Ancientbride · 29/04/2022 09:33

We’re getting married soon after many many years together and have requested that our guests don’t buy us presents. We don’t need anything and would rather people didn’t waste their money on us. Someone has suggested to me that this is a bit rude and that people will bring presents anyway. I’m expecting that we might get the odd present from close friends but is our request rude? Will it really be ignored?

OP posts:
girlmom21 · 29/04/2022 09:59

@Ancientbride could you explicitly say you don't want gifts or money but if they absolutely insist you'd prefer they donate to a charity of their choice?

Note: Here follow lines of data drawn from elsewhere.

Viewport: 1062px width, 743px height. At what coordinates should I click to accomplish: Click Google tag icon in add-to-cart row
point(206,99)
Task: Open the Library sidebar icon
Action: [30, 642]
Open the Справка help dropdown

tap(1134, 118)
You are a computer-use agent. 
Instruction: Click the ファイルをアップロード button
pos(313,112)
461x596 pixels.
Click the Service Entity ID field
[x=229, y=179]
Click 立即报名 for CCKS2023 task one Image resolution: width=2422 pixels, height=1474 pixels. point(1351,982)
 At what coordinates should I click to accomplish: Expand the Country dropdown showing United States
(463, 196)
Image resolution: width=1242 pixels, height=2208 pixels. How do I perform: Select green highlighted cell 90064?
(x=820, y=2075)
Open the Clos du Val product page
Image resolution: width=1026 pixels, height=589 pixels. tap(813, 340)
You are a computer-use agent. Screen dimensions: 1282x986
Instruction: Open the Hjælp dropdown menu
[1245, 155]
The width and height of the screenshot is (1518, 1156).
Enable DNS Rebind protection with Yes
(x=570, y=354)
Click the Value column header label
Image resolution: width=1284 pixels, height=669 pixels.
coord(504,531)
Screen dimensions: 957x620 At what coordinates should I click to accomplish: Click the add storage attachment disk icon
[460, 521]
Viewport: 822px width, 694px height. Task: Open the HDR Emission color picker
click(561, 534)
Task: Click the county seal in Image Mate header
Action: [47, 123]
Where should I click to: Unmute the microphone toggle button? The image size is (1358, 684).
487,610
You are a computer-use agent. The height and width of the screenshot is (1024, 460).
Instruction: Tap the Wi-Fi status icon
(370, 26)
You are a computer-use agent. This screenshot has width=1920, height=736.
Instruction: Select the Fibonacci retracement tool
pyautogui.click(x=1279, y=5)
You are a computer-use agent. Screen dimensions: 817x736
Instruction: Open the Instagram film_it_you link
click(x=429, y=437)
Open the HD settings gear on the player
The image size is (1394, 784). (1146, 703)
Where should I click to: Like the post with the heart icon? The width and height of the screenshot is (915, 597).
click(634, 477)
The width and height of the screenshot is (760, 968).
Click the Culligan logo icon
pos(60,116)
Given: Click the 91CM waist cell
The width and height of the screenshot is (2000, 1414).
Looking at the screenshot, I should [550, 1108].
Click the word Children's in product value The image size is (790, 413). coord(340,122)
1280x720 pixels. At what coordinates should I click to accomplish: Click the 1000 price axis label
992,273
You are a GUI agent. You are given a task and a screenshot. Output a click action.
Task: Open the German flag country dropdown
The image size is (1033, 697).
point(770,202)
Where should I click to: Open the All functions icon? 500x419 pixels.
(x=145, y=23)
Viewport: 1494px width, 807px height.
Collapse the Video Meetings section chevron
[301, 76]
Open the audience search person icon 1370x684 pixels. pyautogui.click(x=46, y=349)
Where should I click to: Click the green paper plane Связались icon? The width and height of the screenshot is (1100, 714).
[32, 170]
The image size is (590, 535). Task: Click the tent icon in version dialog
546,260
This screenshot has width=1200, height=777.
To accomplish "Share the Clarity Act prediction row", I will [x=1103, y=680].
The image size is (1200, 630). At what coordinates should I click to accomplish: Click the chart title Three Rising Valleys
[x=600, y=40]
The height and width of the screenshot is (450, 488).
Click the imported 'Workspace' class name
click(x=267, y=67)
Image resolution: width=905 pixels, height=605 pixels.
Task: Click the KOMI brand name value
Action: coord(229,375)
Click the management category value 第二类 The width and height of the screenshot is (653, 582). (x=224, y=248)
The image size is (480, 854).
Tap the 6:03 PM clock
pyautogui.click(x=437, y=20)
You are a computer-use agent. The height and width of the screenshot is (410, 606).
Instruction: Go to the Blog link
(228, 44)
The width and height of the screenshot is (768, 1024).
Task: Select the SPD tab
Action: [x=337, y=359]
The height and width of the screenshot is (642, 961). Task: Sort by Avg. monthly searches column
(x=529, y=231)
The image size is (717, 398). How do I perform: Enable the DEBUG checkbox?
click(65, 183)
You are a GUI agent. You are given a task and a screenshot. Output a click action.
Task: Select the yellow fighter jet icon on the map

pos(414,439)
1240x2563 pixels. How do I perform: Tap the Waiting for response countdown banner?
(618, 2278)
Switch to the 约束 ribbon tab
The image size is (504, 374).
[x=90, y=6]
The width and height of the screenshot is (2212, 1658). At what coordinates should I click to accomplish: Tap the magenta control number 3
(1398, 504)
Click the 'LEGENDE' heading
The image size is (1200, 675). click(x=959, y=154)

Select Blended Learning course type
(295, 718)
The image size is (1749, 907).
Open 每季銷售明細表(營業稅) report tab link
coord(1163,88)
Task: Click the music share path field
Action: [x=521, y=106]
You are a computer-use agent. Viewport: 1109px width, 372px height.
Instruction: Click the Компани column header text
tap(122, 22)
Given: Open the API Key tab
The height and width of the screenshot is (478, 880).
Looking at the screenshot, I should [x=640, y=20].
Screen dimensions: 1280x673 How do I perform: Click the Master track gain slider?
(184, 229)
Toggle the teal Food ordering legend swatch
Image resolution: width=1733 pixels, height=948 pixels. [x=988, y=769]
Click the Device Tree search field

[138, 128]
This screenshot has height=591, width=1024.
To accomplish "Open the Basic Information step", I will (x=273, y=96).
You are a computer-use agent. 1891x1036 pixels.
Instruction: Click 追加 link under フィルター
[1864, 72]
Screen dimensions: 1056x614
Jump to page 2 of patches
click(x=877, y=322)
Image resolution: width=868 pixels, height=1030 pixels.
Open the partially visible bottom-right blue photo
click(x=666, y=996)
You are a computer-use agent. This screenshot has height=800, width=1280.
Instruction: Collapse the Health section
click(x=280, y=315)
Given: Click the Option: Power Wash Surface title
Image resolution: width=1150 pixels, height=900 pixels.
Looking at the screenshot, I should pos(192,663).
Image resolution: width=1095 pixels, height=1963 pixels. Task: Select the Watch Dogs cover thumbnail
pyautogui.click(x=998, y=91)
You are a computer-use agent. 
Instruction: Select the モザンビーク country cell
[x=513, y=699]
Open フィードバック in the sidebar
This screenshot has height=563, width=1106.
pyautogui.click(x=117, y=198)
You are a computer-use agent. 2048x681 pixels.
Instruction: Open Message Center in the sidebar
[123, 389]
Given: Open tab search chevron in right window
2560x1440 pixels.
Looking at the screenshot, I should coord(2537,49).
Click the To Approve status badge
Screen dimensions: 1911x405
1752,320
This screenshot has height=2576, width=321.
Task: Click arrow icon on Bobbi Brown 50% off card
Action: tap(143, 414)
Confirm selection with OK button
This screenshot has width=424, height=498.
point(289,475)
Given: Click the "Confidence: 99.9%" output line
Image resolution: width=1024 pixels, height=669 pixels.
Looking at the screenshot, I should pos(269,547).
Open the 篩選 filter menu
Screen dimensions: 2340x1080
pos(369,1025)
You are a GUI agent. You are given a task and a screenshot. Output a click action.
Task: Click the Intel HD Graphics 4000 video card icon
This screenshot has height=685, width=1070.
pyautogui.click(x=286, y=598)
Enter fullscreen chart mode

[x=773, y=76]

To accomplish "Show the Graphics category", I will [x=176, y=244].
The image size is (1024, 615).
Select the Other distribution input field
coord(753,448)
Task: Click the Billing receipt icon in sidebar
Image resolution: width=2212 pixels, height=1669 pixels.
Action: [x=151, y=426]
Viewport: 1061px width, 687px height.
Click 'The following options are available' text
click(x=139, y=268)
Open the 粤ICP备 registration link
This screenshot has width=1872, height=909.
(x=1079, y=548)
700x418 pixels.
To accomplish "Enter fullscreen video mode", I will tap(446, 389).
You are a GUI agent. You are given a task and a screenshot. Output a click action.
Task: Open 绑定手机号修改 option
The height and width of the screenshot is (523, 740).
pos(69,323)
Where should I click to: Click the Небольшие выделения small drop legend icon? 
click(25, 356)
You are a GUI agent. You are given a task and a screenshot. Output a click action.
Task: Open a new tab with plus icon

Ancientbride · 29/04/2022 10:01

MaryBeardsShoes · 29/04/2022 09:55

We didn't want presents, as we have been together a long time, and were hoping we'd get away with just not mentioning as it seemed presumptuous to mention it. But then so many people have said they want to get us something we "really wanted" so we've made a small gift list of household stuff that is slightly fancy but not wildly expensive. Things that we can actually use. I think it will be nice to e.g. get the wedding table linen out for a fancy occasion and be reminded of the day.

That sounds nice actually.

OP posts:
Goldfishjones · 29/04/2022 10:09

Just explain that you don't want presents due to environmental reasons (then people will hopefully understand that not receiving one is a genuine preference).

The cash thing is harder....maybe suggest a way of people donating to a charity of their choice IF they want to but in a way that means noone, including you, will ever know if they did or not. Then they will only donate if they actually want to, no pressure.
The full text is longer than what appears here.